SYRIA’S chief negotiator Bashar al-Jaafari said yesterday that the peace talks walkout by the “Riyadh opposition” had removed a “major obstacle” to the Geneva negotiations’ success.
Mr Jaafari reiterated that Damascus is ready to form an “expanded national unity government” with some opposition groups, but not those linked to terrorism or following foreign agendas.
“Those who want to walk away upon instructions they receive from the outside will have to take responsibility for their actions,” he said, in clear reference to Saudi Arabia.
The Western-backed, Saudi-based High Negotiation Committee (HNC) quit the talks this week over breaches of the seven-week-old ceasefire — committed by its two largest member groups.
Ahrar ash-Sham renewed its “Army of Conquest” alliance with the al-Qaida-linked Nusra Front — excluded from the ceasefire due to its terrorist character — earlier this month to attack government positions in Aleppo province.
At the same time, the Army of Islam admitted shelling the Kurdish-held Sheikh Maqsoud suburb of Aleppo city with chemical weapons.
On Tuesday, Russian Foreign Minister Sergey Lavrov said both groups should be put on the terrorist list of December’s UN security council resolution 2254, along with Islamic State (Isis) and Nusra — a move the West opposes.
Those attacks came as a stab in the back during the army’s offensive against Isis, forcing it to abandon a push east from recently liberated ancient Palmyra to the besieged city of Deir Ezzor.

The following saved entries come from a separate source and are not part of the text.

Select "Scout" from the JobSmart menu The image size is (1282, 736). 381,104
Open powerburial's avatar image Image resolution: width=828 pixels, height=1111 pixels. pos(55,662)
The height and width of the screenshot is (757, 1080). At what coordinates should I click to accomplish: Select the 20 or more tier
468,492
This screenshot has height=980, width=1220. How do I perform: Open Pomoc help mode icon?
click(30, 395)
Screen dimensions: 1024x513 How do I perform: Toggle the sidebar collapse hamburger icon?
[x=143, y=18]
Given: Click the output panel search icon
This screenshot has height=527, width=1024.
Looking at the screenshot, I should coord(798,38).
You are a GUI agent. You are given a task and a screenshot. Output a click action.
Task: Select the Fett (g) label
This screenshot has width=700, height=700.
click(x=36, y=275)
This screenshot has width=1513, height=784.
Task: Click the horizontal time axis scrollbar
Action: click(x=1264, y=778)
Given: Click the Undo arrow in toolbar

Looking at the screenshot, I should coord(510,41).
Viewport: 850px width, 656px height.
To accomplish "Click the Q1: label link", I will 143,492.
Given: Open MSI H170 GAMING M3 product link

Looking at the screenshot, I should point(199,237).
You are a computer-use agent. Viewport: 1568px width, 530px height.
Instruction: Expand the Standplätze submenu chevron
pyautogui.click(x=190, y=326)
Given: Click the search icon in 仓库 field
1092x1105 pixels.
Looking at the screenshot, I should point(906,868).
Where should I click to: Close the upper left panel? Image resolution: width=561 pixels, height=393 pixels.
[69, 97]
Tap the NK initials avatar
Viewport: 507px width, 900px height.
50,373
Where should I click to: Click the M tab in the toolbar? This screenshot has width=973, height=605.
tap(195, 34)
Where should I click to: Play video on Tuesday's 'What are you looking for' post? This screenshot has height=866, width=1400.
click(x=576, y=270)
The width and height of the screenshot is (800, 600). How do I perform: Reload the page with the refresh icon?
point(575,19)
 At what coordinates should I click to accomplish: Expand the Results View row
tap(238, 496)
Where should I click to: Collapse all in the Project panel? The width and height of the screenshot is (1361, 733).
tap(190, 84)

An Isis counteroffensive launched on Tuesday captured the Al-Sina’a industrial district of the city yesterday.
But the army’s Tiger Forces brigade fought back north of Palmyra, capturing the al-Mazar mountains and the Brigade 550 army base.
The unit’s commander Suheil al-Hassan recently returned from Aleppo to Palmyra, possibly signalling a shift in focus back to the M7 motorway to Deir Ezzor — and the Isis stronghold of Raqqa.
He had been overseeing efforts to retake the Handarat Palestinian refugee camp north of Aleppo with the help of a Palestinian volunteer militia.
Meanwhile, Palestine Liberation Organisation envoy to Syria Anwar Abed al-Hadi told Ma’an news on Tuesday that his compatriots had been subjected to rape and beheadings during ongoing fighting between Isis and Nusra for control of the Yarmouk refugee camp outside Damascus.